O Superior Tribunal de Justiça (STJ) decidiu nesta quarta-feira (8) que os planos de saúde não são obrigados a cobrir tratamentos que estejam fora da lista de procedimentos da Agência Nacional de Saúde Suplementar (ANS). Ativistas dos direitos de pessoas com deficiências e doenças graves defendiam a tese de que a lista da ANS deveria ser considerada apenas como o mínimo para o atendimento.
A decisão muda o entendimento dominante no Judiciário brasileiro de que a lista da ANS é meramente exemplificativa. Nas últimas décadas, juízes vêm decidindo a favor dos pacientes em caso de disputa com os planos de saúde sobre coberturas.
A limitação da cobertura pode afetar os cerca de 48 milhões de usuários de planos de saúde do país. O acesso a tratamentos e medicamentos, hoje protegidos pela Lei de Planos de Saúde e pelo Código de Defesa do Consumidor, pode ser negado, mesmo em caso de prescrição médica. A nova regra afeta especialmente pessoas hipervulneráveis, como pessoas com deficiência, doenças autoimunes, crônicas e raras, além de idosos.

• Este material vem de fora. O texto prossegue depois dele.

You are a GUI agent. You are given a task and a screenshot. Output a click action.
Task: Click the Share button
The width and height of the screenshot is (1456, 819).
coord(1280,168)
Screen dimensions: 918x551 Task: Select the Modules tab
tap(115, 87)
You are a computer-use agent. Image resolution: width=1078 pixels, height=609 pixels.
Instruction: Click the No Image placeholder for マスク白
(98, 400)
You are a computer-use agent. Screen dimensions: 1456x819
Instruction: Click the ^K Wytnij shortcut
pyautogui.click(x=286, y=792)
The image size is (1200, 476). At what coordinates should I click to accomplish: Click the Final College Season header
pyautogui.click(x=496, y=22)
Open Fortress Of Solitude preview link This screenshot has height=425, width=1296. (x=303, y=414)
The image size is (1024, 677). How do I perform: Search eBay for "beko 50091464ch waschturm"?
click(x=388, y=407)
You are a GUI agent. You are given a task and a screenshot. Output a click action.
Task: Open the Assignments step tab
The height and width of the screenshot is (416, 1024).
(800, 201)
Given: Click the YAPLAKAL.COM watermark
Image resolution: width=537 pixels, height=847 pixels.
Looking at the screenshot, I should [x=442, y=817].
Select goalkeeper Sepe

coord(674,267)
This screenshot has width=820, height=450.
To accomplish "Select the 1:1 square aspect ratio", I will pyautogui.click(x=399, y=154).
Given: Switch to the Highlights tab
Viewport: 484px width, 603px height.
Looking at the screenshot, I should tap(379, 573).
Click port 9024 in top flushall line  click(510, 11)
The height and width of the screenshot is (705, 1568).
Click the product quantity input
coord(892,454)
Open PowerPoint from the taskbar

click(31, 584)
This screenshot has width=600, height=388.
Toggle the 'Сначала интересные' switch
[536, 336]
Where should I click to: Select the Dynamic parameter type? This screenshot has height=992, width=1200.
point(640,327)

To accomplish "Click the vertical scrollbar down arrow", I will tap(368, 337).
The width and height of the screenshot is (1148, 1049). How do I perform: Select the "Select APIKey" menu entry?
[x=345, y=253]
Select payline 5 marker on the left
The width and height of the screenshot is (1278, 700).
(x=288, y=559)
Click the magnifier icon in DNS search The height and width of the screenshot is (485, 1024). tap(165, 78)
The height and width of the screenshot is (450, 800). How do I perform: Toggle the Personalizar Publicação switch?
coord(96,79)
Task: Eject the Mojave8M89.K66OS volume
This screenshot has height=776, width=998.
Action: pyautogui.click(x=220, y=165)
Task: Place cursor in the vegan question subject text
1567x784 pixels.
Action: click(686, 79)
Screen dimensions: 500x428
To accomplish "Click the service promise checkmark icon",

O julgamento foi iniciado em setembro de 2021 e interrompido duas vezes. Foram seis votos a favor da tese dos planos de saúde contra três a favor do rol exemplificativo.
Os usuários dos planos lutavam para que tratamentos terapêuticos que não constam na lista, mas que possuem evidência científica e são prescritos pelos médicos deveriam ser cobertos. Já as operadoras de saúde alegam que o entendimento da lista da ANS como uma lista mínima de procedimentos inviabiliza o seu funcionamento econômico, apesar de o setor tido um aumento de lucratividade de 49,5% em 2020, em comparação com o ano anterior. Os dados são da própria ANS.
Saúde em risco
Para José Antônio Sestelo, representante da Associação Brasileira de Saúde Coletiva (Abrasco) na Comissão de Saúde Suplementar do Conselho Nacional de Saúde – CISS/CNS e pesquisador do Grupo de Pesquisa e Documentação sobre Empresariamento na Saúde, a decisão coloca os interesses dos planos à frente das necessidades dos clientes. “O Judiciário decidiu que vale tudo para os planos de saúde não falirem”, explica. “Em tese, isso serviria para proteger os consumidores de ficar repentinamente sem a cobertura, mas na prática, o sistema de saúde suplementar é superavitário o tempo todo”, diz. Isso acontece porque os planos assumem apenas os pequenos riscos do setor, deixando os maiores problemas para a rede pública.
“O rol taxativo [a lista da ANS] significa um retrocesso para os direitos conquistados em 1998”, afirma Ana Carolina Navarrete, coordenadora do Programa de Saúde do Instituto de Defesa do Consumidor “A mudança dessa interpretação coloca todo o sistema em uma situação de insegurança. Tratamentos diversos poderão ser negados a famílias com respaldo jurídico e o problema repercutirá também no sistema público de saúde com mais sobrecargas”, diz.
De acordo com Luciana Boiteux, professora de direito da UFRJ, a decisão foi uma foi uma guinada na jurisprudência que vai desproteger usuários de planos de saúde e enriquecer empresários do setor. Em sua conta no Twitter, ela afirma que o rol taxativo “vai impedir que pessoas com deficiência e autismo possam ultrapassar o limite de sessões, o que é necessário para conseguir resultados [terapêuticos].
A decisão do STJ prevê a possibilidade da contratação de cobertura ampliada ou da negociação de um aditivo contratual. Além disso, após esgotados os procedimentos incluídos na lista da ANS, pode haver excepcionalmente a cobertura do tratamento indicado pelo médico.
Essa exceção, no entanto, só pode acontecer caso algumas condições sejam cumpridas: a inclusão do tratamento à lista da ANS não pode ter sido indeferida anteriormente, deve haver evidências científicas da eficácia do tratamento e órgãos técnicos de renome (nacionais ou estrangeiros) devem recomendar o tratamento. Além disso, se possível, magistrados e especialistas devem tratar da ausência desse tratamento na lista da ANS.
O STF (Supremo Tribunal Federal) também deverá se pronunciar sobre a o assunto. A Associação Brasileira de Proteção aos Consumidores de Planos e Sistema de Saúde protocolou uma ação defendendo o rol exemplificativo em março.